So who’s better? Who feeds the high schools with players who have grown up waiting for their chance to play under the lights on the high school field? The answer is easy…but is it something everyone wants to admit? No it’s not. The INFC is continuing to try and develop their concept to the OKC area and one of the biggest roadblocks is the INFC’s philosophy of playing on Saturdays. Really? I thought youth football in OKC was only 10 years behind, now I think it may be 20. 
-Brad Heath

To sum up Brad’s thoughts, I had to re-iterate his final sentences. I have been told numerous times by OKC area youth parents that “Saturdays are for college football.” Everything the INFC does in Tulsa is based on Saturdays. And parents who are OU, OSU or TU alum, make the sacrifice to miss home games for their kids at times. That’s how it has worked for twenty years. Even former All-American players at OU and OSU who are expected at every home game will absolutely miss it if their kid’s INFC game falls at the same time. That is a massive difference. 

Enrollment
This is an aspect of a football program that absolutely has to be addressed. I am not nave and understand completely that enrollment plays a big factor in the talent pool of athletes. But if enrollment is the only factor (or even looked as the main factor), then a school like Broken Arrow should have been winning the state championship in Oklahoma’s largest class over the past twenty years. Before 1988, Moore had the highest enrollment for a handful of years before splitting to Westmoore. Moore did not win a state championship during those years. 

Jenks went on a run from 1996 to 2001 where it won six straight state titles, and this was done with the Jenks enrollment consistently ranked outside the top 5. The key to Jenks was that because of their program and everything that went into it, they developed what is commonly referred to as “program players.” This is a very important facet as the program kids of any great football program are the real reasons why a program can sustain an elite level year-in and year-out. Program kids are developed over time. These are kids who are more than likely not going to play beyond high school, but are more effective as a unit within the team (and program) than kids with the same talent level at other programs. They live with the “resilient mindset” ever since they are very young. During the years when a great football program has a few great athletes (D-1 caliber) coupled with their program kids, then you go from a great team to a historically great team.
********************
● Task instructions
a - Answer these questions using the piece on Oklahoma high school football.
(i) On what day of the week does the INFC play its games?
(ii) Which school had the highest enrollment for a handful of years before 1988?
(iii) In which years did Jenks win six straight state titles?
b - Reproduce the part of the piece on Oklahoma high school football that begins at the words "-Brad Heath" and stops after the words "a massive difference.".
c - Summarize the piece on Oklahoma high school football in two sentences.

● Recorded information
********************
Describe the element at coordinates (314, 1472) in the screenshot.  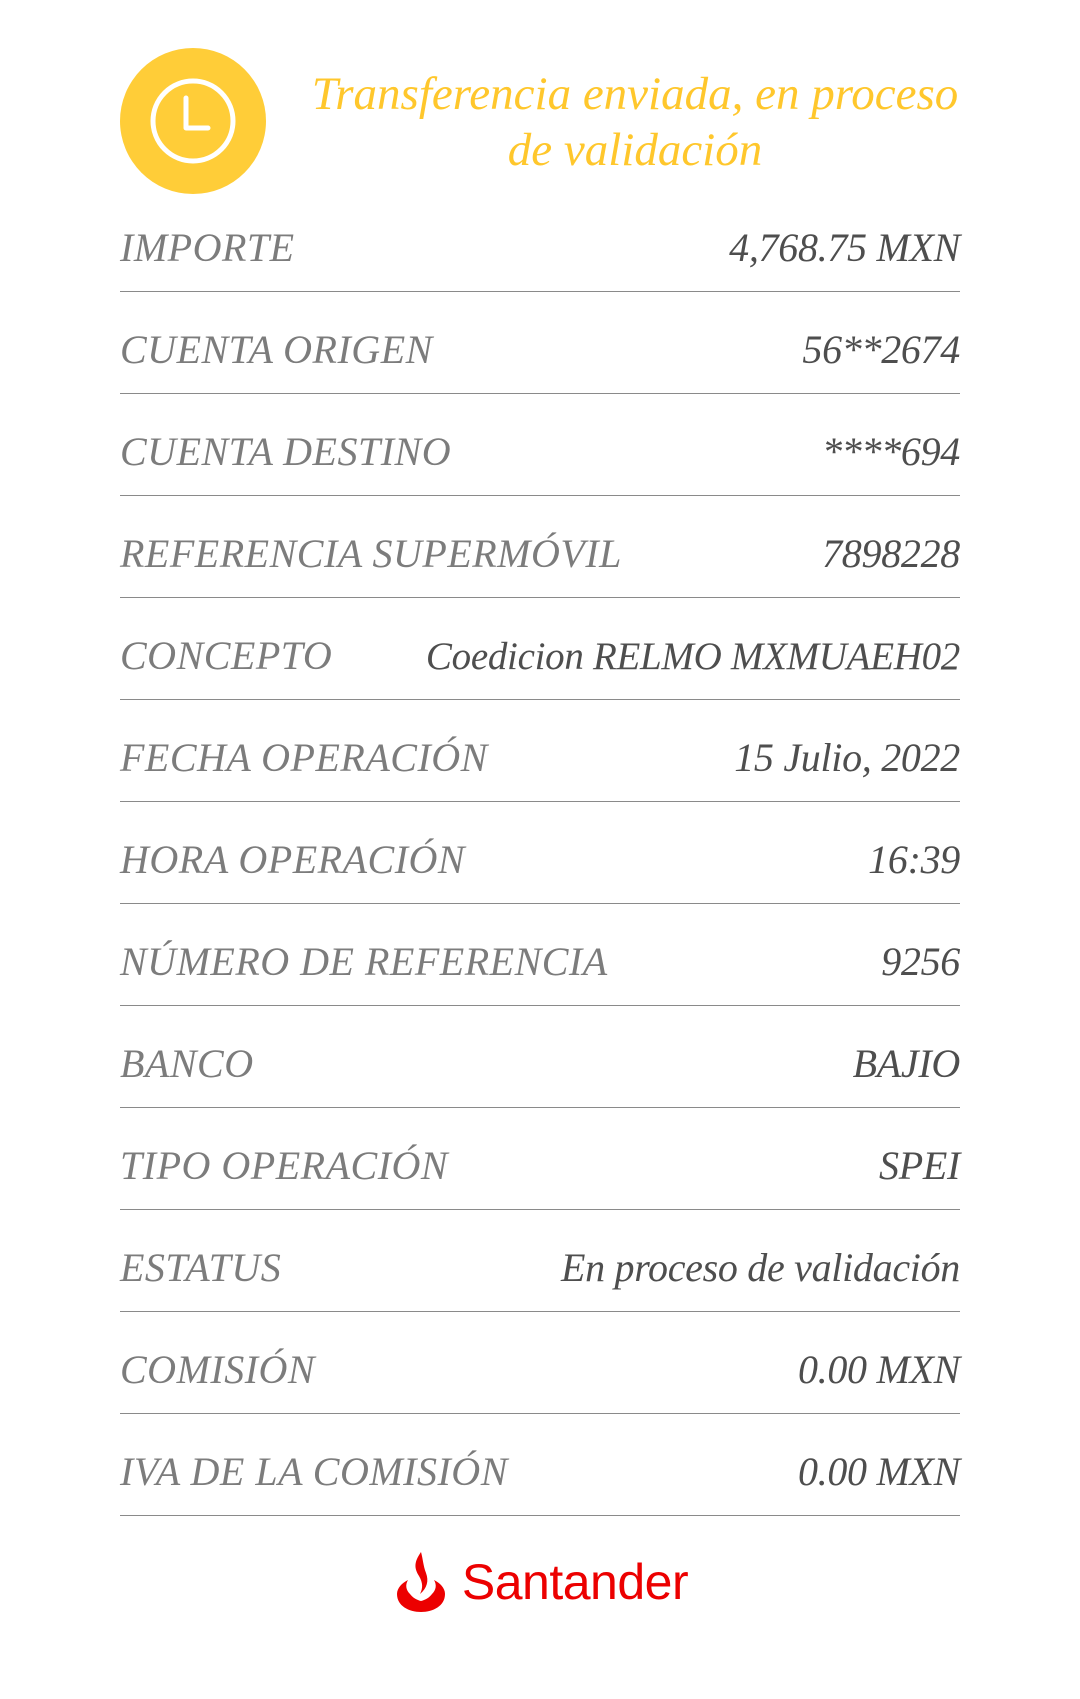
********************
● Solutions to each task
a -
(i) Saturdays
(ii) Moore
(iii) 1996 to 2001

b -
-Brad Heath

To sum up Brad’s thoughts, I had to re-iterate his final sentences. I have been told numerous times by OKC area youth parents that “Saturdays are for college football.” Everything the INFC does in Tulsa is based on Saturdays. And parents who are OU, OSU or TU alum, make the sacrifice to miss home games for their kids at times. That’s how it has worked for twenty years. Even former All-American players at OU and OSU who are expected at every home game will absolutely miss it if their kid’s INFC game falls at the same time. That is a massive difference.

c - The INFC's practice of playing on Saturdays is one of the biggest roadblocks to bringing its concept to the OKC area, where parents say Saturdays are for college football, while in Tulsa parents have accepted missing home games for twenty years. Enrollment is not the only factor in success: Jenks won six straight state titles from 1996 to 2001 with enrollment ranked outside the top 5 because its program developed "program players."